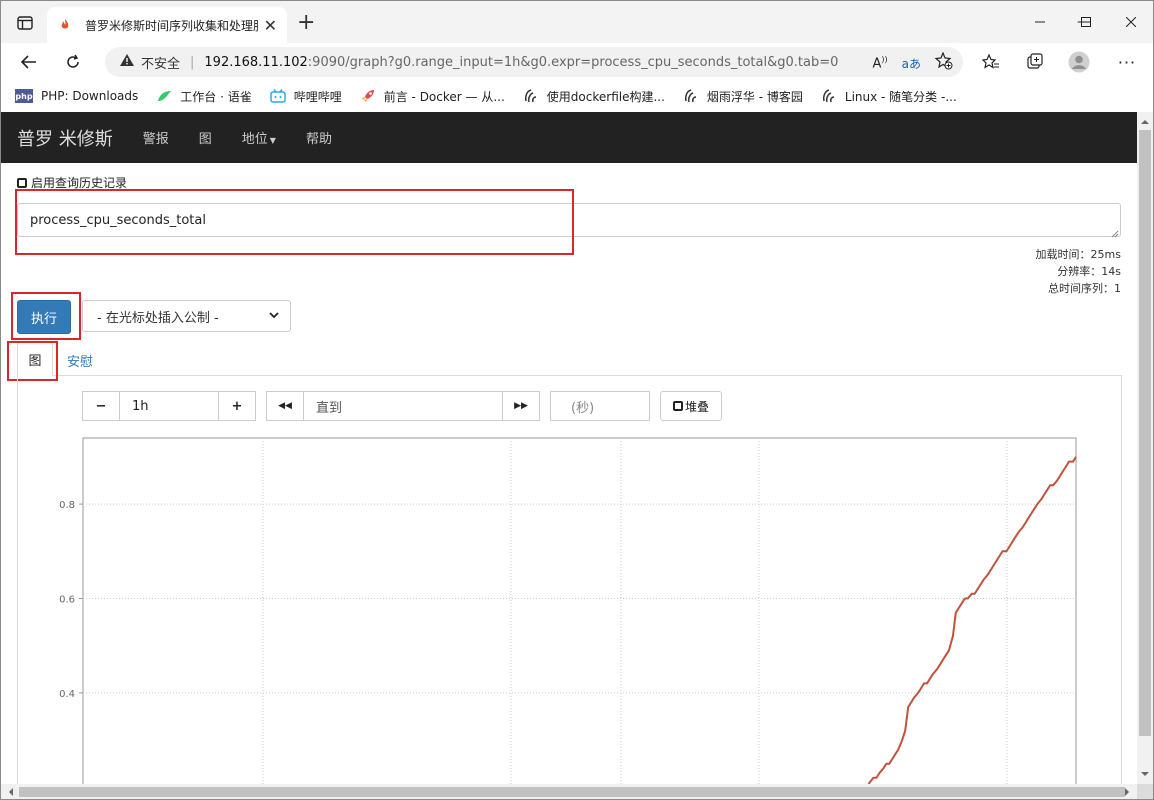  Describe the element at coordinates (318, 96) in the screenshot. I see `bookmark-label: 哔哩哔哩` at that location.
★ ★ ★
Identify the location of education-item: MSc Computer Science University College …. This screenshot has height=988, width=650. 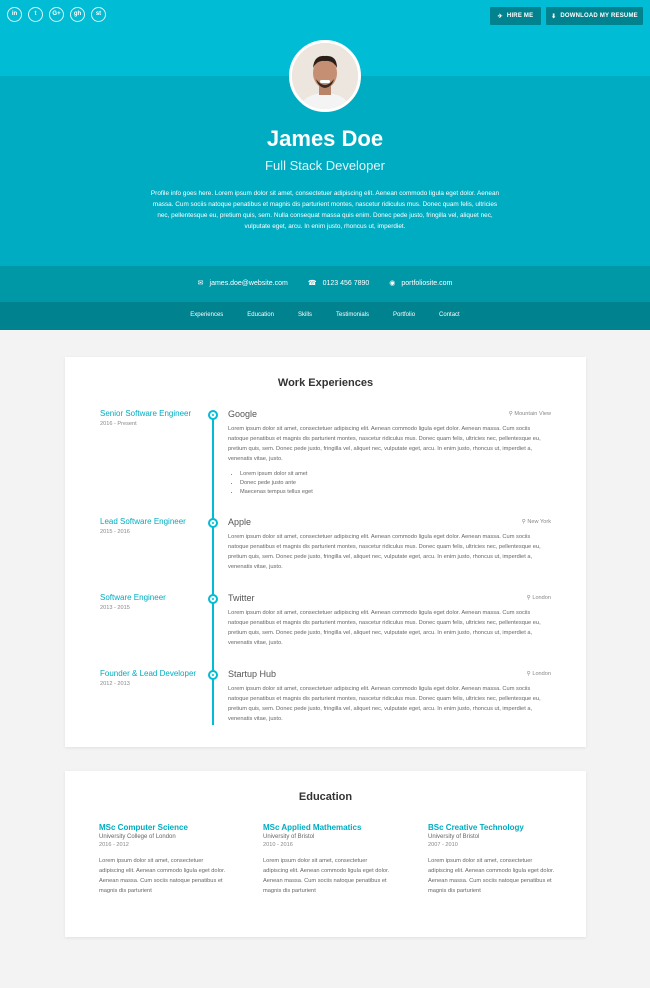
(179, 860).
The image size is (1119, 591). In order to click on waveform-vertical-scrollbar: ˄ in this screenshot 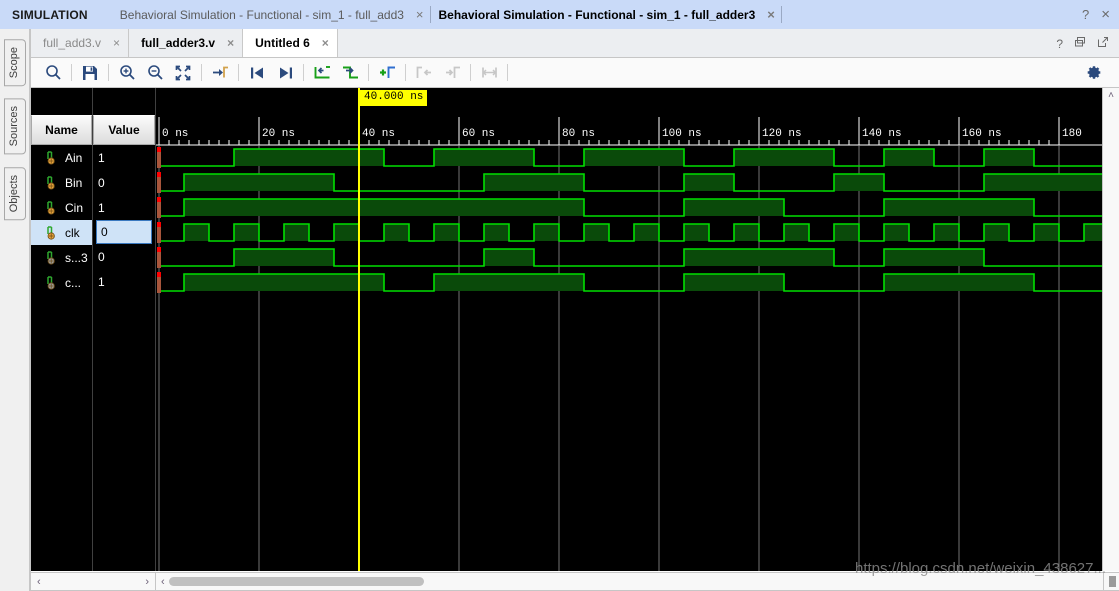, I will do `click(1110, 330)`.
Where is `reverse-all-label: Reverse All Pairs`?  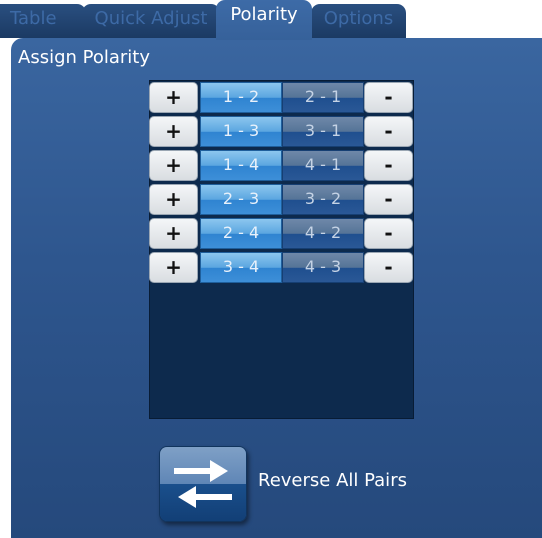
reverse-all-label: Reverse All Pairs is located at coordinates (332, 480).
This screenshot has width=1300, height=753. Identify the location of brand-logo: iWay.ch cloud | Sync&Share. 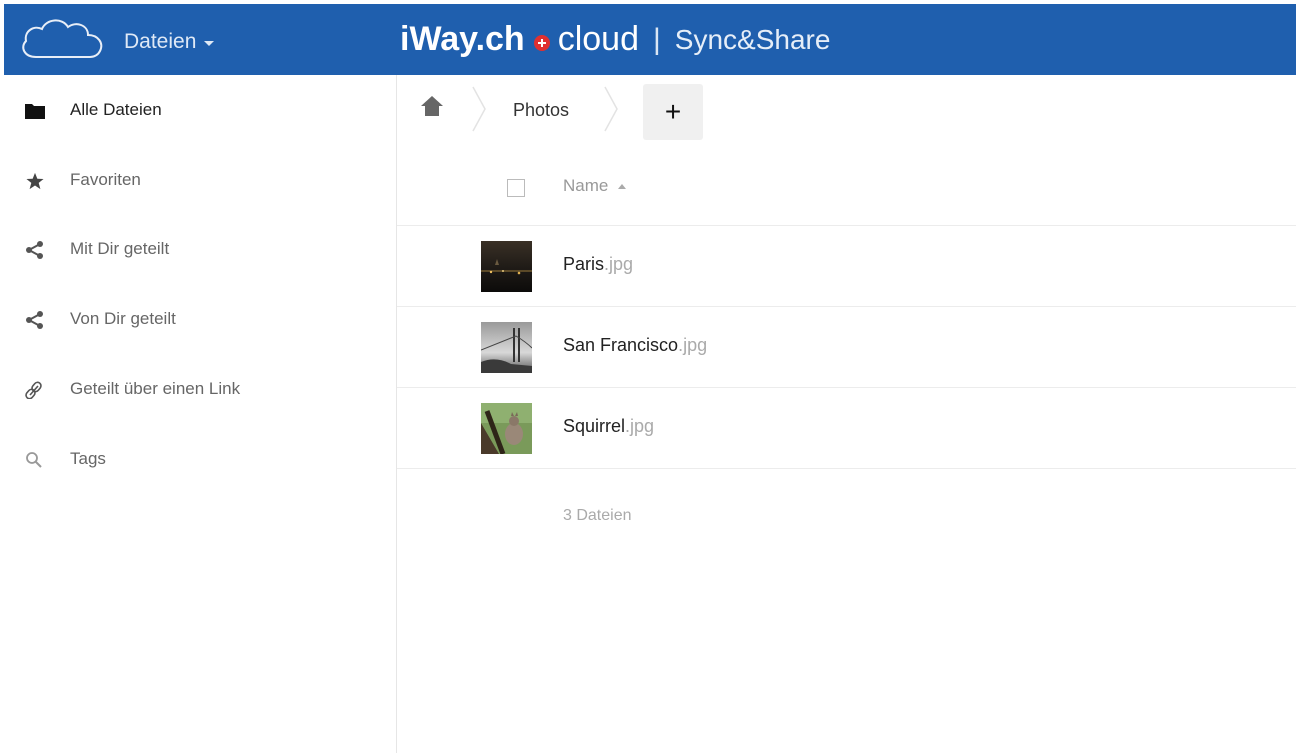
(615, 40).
★ ★ ★
**Exercise details**
Rewrite the lines from the one containing "Identify the location of education-item: MSc" through the one containing "(179, 860).", inclusive, replacing "Computer Science" with "Software Engineering" and leaving all other text unchanged. Omit the picture from your answer.

**Output below**
Identify the location of education-item: MSc Software Engineering University College …. This screenshot has height=988, width=650. 
(179, 860).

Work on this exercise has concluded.